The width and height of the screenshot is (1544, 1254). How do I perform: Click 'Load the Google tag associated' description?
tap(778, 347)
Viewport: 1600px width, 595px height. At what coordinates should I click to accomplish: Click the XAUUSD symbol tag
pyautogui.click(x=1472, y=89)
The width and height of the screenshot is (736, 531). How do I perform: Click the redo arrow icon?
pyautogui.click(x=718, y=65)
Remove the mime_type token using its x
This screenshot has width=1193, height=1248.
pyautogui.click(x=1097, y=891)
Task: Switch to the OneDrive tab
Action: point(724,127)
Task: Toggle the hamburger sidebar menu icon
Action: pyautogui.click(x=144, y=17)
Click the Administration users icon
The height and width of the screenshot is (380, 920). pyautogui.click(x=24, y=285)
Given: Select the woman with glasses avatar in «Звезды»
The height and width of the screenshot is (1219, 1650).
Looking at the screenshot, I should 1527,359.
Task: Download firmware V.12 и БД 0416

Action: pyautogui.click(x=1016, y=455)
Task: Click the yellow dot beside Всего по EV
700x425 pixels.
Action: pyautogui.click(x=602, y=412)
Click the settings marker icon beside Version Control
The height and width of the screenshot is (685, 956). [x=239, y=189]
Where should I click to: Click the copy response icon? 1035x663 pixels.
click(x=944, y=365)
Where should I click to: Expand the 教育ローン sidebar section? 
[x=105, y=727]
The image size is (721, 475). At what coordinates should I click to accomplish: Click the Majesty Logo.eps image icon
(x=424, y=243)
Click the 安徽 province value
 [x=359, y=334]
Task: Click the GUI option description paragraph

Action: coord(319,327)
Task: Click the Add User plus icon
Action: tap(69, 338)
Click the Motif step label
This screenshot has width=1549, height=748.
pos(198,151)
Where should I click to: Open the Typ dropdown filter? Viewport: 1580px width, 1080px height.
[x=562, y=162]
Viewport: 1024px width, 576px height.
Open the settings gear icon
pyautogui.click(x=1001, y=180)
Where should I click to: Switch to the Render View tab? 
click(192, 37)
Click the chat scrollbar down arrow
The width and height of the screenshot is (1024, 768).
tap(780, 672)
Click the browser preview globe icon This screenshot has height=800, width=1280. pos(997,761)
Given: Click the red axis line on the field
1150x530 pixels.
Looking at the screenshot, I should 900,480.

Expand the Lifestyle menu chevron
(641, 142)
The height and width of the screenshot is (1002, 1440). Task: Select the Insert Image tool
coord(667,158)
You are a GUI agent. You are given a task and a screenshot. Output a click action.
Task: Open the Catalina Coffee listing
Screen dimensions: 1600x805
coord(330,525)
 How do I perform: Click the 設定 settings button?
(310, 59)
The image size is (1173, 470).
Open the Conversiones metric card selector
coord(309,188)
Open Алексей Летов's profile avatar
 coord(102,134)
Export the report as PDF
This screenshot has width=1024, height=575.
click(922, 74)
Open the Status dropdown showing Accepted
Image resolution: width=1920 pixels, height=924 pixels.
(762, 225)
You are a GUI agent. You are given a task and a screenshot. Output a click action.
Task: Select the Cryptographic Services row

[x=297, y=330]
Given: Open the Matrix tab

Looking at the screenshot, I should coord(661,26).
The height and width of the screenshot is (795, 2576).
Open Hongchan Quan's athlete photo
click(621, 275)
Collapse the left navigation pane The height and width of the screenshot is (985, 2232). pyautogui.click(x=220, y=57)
************
▸ **Assignment**
Type out the listing again with nothing changed.

▸ **Response box**
The width and height of the screenshot is (1544, 1254). How do I perform: Click 'Load the Google tag associated' description?
tap(778, 347)
Viewport: 1600px width, 595px height. At what coordinates should I click to accomplish: Click the XAUUSD symbol tag
pyautogui.click(x=1472, y=89)
The width and height of the screenshot is (736, 531). How do I perform: Click the redo arrow icon?
pyautogui.click(x=718, y=65)
Remove the mime_type token using its x
This screenshot has width=1193, height=1248.
pyautogui.click(x=1097, y=891)
Task: Switch to the OneDrive tab
Action: point(724,127)
Task: Toggle the hamburger sidebar menu icon
Action: pyautogui.click(x=144, y=17)
Click the Administration users icon
The height and width of the screenshot is (380, 920). pyautogui.click(x=24, y=285)
Given: Select the woman with glasses avatar in «Звезды»
The height and width of the screenshot is (1219, 1650).
Looking at the screenshot, I should 1527,359.
Task: Download firmware V.12 и БД 0416

Action: pyautogui.click(x=1016, y=455)
Task: Click the yellow dot beside Всего по EV
700x425 pixels.
Action: pyautogui.click(x=602, y=412)
Click the settings marker icon beside Version Control
The height and width of the screenshot is (685, 956). [x=239, y=189]
Where should I click to: Click the copy response icon? 1035x663 pixels.
click(x=944, y=365)
Where should I click to: Expand the 教育ローン sidebar section? 
[x=105, y=727]
The image size is (721, 475). At what coordinates should I click to accomplish: Click the Majesty Logo.eps image icon
(x=424, y=243)
Click the 安徽 province value
 [x=359, y=334]
Task: Click the GUI option description paragraph

Action: coord(319,327)
Task: Click the Add User plus icon
Action: tap(69, 338)
Click the Motif step label
This screenshot has width=1549, height=748.
pos(198,151)
Where should I click to: Open the Typ dropdown filter? Viewport: 1580px width, 1080px height.
[x=562, y=162]
Viewport: 1024px width, 576px height.
Open the settings gear icon
pyautogui.click(x=1001, y=180)
Where should I click to: Switch to the Render View tab? 
click(192, 37)
Click the chat scrollbar down arrow
The width and height of the screenshot is (1024, 768).
tap(780, 672)
Click the browser preview globe icon This screenshot has height=800, width=1280. pos(997,761)
Given: Click the red axis line on the field
1150x530 pixels.
Looking at the screenshot, I should 900,480.

Expand the Lifestyle menu chevron
(641, 142)
The height and width of the screenshot is (1002, 1440). Task: Select the Insert Image tool
coord(667,158)
You are a GUI agent. You are given a task and a screenshot. Output a click action.
Task: Open the Catalina Coffee listing
Screen dimensions: 1600x805
coord(330,525)
 How do I perform: Click the 設定 settings button?
(310, 59)
The image size is (1173, 470).
Open the Conversiones metric card selector
coord(309,188)
Open Алексей Летов's profile avatar
 coord(102,134)
Export the report as PDF
This screenshot has width=1024, height=575.
click(922, 74)
Open the Status dropdown showing Accepted
Image resolution: width=1920 pixels, height=924 pixels.
(762, 225)
You are a GUI agent. You are given a task and a screenshot. Output a click action.
Task: Select the Cryptographic Services row

[x=297, y=330]
Given: Open the Matrix tab

Looking at the screenshot, I should coord(661,26).
The height and width of the screenshot is (795, 2576).
Open Hongchan Quan's athlete photo
click(621, 275)
Collapse the left navigation pane The height and width of the screenshot is (985, 2232). pyautogui.click(x=220, y=57)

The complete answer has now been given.